On the morning of Holy Saturday we carry on an old Eastern European tradition of blessing baskets of Easter food. The tradition marked the end of the great Lenten fast which was quite rigorous—no meat throughout all of Lent (Sundays as the day of the Resurrection were the exception) and even dairy products were denied. So, the food in the Easter basket was blessed as that would be the first time the fast was being broken.
In Poland, blessing of the baskets is known as swiecenie pokarmow wielkanocnych, a practice dating to the 15th century or earlier, and one which is still maintained by most families in Poland on Holy Saturday, which is also observed by many Polish-Americans.

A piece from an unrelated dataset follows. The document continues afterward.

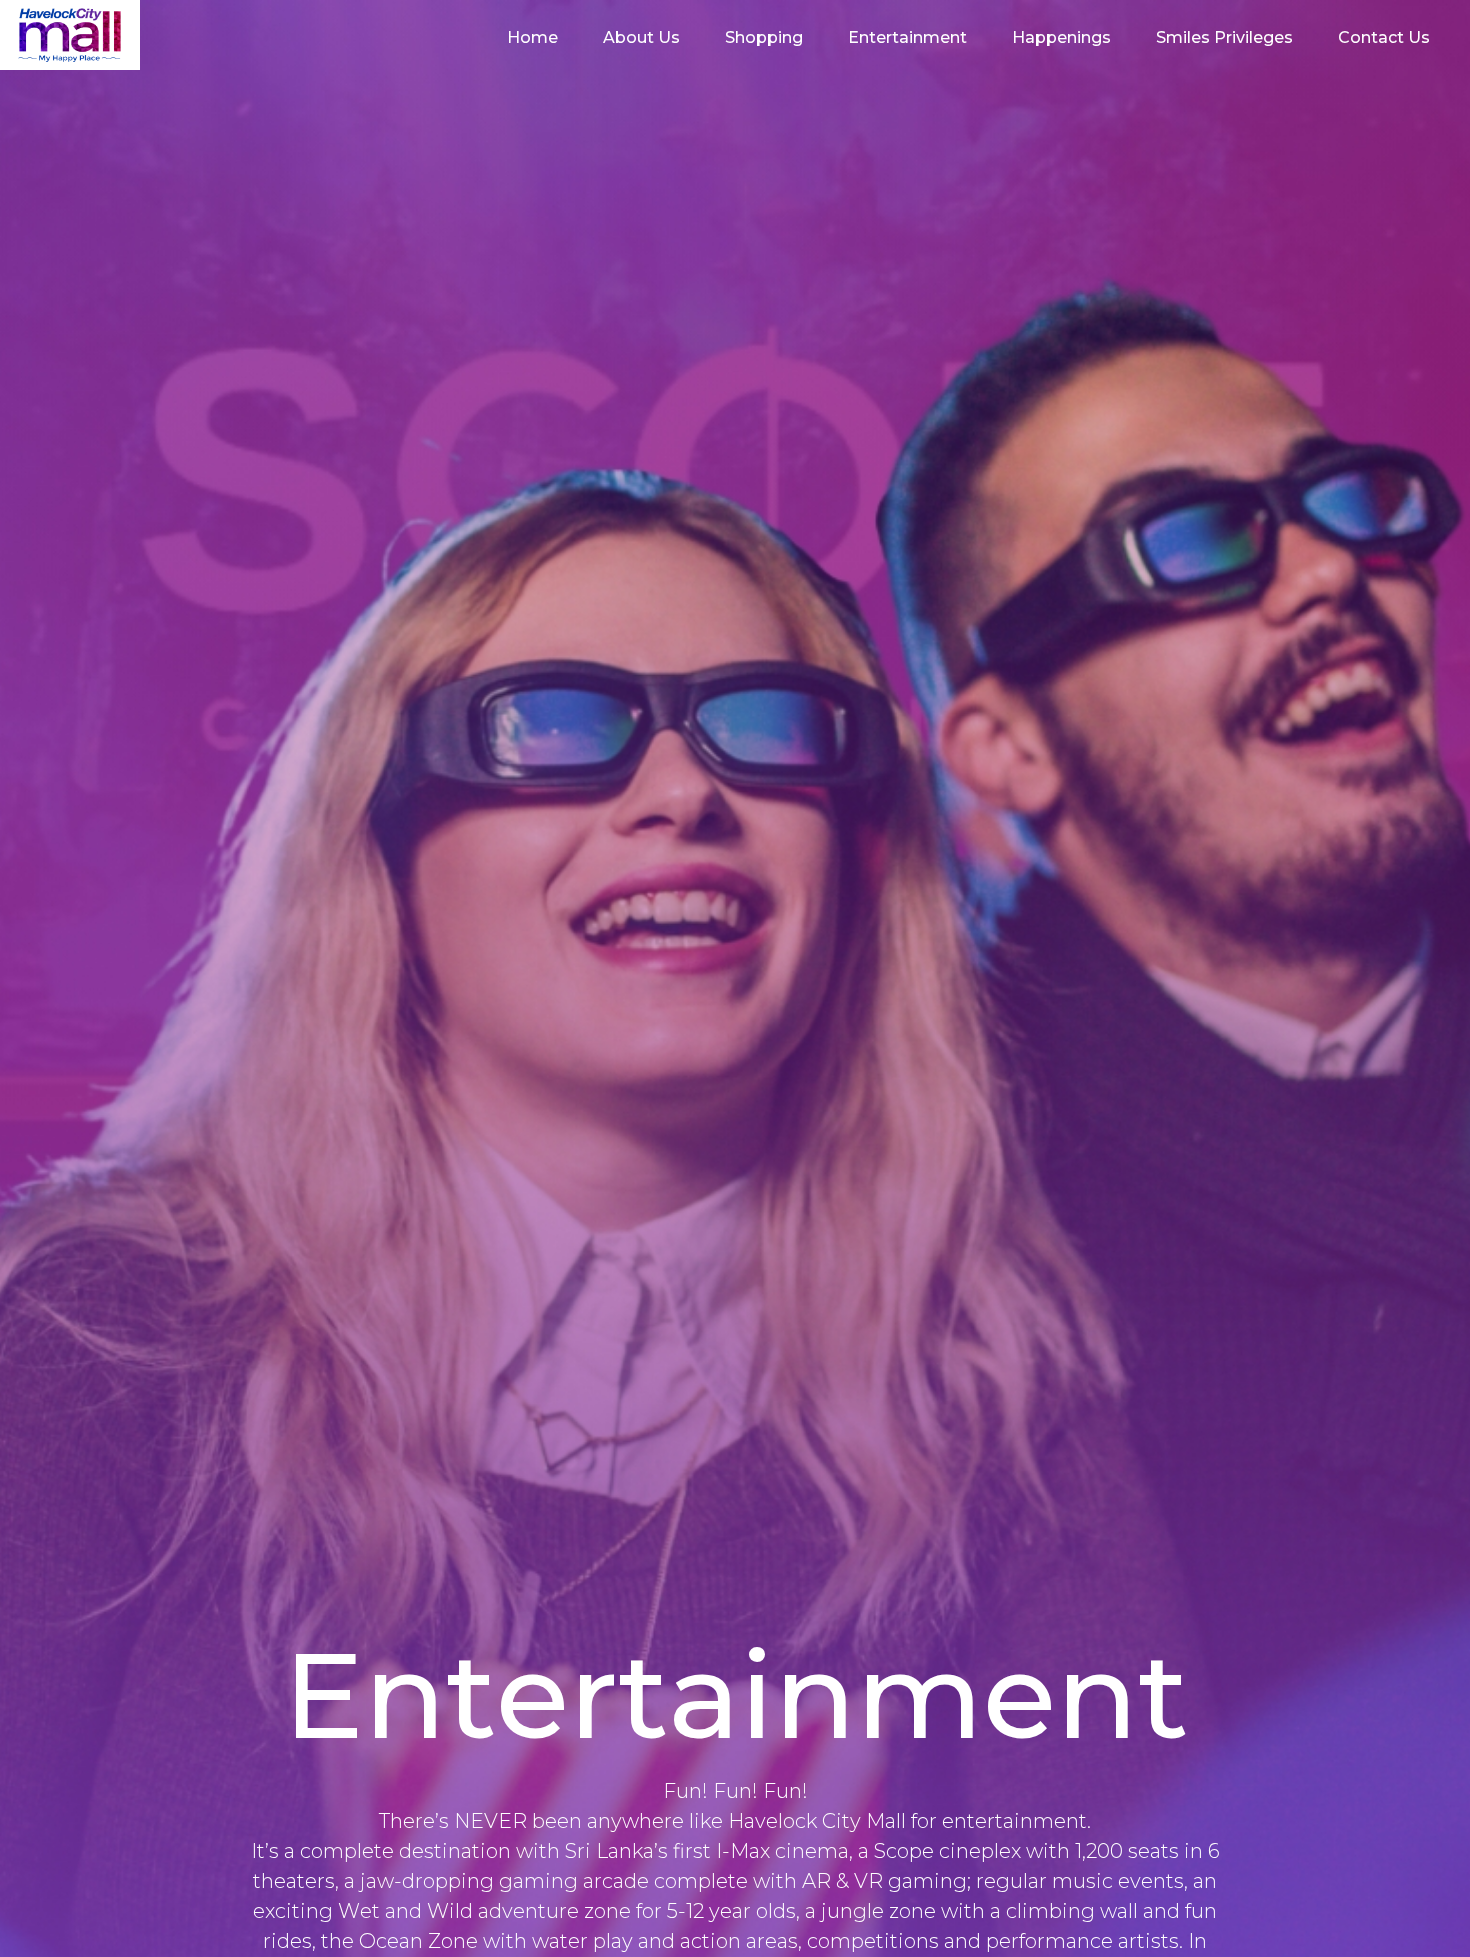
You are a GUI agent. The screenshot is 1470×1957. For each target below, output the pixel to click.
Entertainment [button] (907, 37)
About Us (641, 37)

The food items in the swieconka (shvyehn-SOHN-kah), or Easter basket (the term also refers to the Easter Sunday breakfast at which the święcone or blessed food is eaten), have special significance. The white napkin that lines the basket represents the shroud of Christ. The baranek or lamb in butter, sugar (baranek cukrowy wielkanocny), dough, wood or even plastic stands for Jesus, the Paschal lamb. The hard-cooked eggs symbolize new life or Christ rising from his tomb. Bread represents the bread of life given by God. Meat and sausages are symbols of the resurrected Christ, horseradish represents accepting the bitter with the sweet in life, vinegar symbolizes the sour wine given to Jesus on the cross. Salt is to add zest to life and preserve us from corruption, and sweets suggest the promise of eternal life or good things to come.
If you wish to have a basket of Easter food blessed the Blessing ceremony will take place downstairs in the Church Hall on Saturday March 30 at 11:30 a.m. following the Easter Egg Hunt. The prayers will be said in English and in Polish.